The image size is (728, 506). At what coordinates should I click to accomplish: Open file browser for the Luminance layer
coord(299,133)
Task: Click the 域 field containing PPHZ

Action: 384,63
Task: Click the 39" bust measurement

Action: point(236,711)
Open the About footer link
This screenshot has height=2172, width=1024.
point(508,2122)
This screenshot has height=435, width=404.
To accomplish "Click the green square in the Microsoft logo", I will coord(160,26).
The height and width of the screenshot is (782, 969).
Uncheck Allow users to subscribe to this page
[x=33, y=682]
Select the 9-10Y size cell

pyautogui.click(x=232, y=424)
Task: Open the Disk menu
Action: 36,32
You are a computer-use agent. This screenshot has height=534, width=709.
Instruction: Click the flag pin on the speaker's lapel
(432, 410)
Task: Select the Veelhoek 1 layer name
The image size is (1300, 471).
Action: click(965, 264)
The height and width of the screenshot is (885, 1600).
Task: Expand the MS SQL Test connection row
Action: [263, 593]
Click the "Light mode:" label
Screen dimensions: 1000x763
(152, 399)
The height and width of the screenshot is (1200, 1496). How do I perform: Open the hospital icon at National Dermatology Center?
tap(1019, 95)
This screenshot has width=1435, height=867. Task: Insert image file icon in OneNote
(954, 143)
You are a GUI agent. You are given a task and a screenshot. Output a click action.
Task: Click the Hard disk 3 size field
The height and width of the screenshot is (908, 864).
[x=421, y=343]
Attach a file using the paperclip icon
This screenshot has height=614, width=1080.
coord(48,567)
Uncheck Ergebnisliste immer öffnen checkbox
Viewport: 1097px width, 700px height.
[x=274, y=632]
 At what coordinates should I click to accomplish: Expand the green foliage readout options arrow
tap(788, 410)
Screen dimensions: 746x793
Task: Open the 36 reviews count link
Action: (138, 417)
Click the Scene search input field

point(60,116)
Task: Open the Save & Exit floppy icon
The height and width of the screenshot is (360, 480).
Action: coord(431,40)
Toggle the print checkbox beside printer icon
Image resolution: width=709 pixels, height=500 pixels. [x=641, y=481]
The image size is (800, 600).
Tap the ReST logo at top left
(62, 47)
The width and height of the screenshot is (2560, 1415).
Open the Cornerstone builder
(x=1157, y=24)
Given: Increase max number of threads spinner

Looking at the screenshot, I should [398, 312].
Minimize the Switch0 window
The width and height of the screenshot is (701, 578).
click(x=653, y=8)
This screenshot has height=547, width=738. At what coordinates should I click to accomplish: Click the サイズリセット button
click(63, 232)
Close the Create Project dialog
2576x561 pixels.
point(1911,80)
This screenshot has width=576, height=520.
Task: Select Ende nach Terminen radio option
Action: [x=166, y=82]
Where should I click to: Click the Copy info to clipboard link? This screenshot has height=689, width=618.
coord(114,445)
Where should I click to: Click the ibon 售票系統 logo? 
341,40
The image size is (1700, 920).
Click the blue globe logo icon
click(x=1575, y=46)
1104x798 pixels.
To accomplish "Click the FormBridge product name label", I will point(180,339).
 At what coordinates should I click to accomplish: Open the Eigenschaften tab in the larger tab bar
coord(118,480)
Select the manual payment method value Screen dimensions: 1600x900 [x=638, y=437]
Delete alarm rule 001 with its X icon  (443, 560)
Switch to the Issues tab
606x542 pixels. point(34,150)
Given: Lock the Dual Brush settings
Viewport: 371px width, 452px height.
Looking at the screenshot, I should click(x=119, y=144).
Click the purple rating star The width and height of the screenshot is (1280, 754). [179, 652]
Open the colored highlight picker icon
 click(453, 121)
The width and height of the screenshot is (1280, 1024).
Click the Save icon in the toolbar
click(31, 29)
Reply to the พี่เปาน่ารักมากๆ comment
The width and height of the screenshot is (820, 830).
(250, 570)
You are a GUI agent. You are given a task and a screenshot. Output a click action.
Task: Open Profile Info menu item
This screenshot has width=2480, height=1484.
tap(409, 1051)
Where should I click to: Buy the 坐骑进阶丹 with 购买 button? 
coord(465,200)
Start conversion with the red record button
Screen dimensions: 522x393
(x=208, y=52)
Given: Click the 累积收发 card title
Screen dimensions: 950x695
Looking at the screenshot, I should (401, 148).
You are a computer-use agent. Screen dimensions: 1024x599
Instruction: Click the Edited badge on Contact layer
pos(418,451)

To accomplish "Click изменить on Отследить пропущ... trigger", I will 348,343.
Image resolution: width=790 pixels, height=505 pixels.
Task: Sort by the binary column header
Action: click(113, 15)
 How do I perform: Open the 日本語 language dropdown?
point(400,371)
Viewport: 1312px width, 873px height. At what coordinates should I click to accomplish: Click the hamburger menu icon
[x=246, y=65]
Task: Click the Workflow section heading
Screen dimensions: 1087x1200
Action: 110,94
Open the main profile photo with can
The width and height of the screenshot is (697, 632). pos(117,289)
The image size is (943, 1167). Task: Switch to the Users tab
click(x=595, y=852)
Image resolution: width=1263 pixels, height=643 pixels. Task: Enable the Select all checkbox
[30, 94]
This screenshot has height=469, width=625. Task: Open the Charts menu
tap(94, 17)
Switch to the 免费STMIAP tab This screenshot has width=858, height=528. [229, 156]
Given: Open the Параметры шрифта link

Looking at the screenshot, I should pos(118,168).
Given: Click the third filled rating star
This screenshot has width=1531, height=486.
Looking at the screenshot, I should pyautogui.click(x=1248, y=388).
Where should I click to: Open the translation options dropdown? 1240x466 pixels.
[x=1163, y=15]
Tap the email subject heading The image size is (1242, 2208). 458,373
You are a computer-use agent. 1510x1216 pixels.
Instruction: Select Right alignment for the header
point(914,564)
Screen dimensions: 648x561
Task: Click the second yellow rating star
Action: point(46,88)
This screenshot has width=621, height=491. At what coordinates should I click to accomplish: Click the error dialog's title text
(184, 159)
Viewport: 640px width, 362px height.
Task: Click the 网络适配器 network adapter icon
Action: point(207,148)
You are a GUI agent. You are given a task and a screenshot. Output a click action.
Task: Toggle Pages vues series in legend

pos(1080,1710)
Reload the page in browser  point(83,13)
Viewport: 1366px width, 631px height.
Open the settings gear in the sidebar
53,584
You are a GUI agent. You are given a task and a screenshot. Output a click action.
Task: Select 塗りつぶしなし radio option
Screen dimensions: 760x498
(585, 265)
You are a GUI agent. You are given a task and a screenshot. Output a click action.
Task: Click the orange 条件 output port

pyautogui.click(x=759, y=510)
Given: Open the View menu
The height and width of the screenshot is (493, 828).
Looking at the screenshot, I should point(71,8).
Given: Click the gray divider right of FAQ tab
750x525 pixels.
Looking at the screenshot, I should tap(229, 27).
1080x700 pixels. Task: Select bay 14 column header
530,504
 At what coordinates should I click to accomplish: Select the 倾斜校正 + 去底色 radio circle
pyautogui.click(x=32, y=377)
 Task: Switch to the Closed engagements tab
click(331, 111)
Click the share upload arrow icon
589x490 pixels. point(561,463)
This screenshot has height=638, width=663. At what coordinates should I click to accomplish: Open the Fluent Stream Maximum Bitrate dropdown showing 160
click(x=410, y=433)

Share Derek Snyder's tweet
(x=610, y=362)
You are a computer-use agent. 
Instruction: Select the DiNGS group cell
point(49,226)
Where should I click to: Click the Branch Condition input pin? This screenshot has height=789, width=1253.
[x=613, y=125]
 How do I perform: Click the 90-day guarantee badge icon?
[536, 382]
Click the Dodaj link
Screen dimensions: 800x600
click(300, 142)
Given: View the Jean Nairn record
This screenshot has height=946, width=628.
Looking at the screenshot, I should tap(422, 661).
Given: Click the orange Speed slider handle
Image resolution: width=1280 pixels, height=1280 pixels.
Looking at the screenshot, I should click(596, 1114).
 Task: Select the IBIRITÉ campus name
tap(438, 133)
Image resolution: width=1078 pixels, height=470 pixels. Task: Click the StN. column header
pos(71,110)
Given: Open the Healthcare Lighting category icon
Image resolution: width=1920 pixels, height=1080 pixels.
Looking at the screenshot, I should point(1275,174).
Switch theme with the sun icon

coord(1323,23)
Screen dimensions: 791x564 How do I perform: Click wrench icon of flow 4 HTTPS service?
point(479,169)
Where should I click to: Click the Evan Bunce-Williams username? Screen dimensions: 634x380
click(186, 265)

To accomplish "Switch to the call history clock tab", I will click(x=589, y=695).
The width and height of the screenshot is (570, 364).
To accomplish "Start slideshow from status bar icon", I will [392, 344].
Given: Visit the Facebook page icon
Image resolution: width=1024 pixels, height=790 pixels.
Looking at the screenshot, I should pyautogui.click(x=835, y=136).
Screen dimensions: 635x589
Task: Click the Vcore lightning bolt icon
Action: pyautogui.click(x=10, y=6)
###
TASK ITEM:
Using the entries above, give back exactly the line containing "The image size is (800, 600).", the line containing "Close the Create Project dialog", and every line between them, and nothing else.

SOLVED EXERCISE:
The image size is (800, 600).
Tap the ReST logo at top left
(62, 47)
The width and height of the screenshot is (2560, 1415).
Open the Cornerstone builder
(x=1157, y=24)
Given: Increase max number of threads spinner

Looking at the screenshot, I should [398, 312].
Minimize the Switch0 window
The width and height of the screenshot is (701, 578).
click(x=653, y=8)
This screenshot has height=547, width=738. At what coordinates should I click to accomplish: Click the サイズリセット button
click(63, 232)
Close the Create Project dialog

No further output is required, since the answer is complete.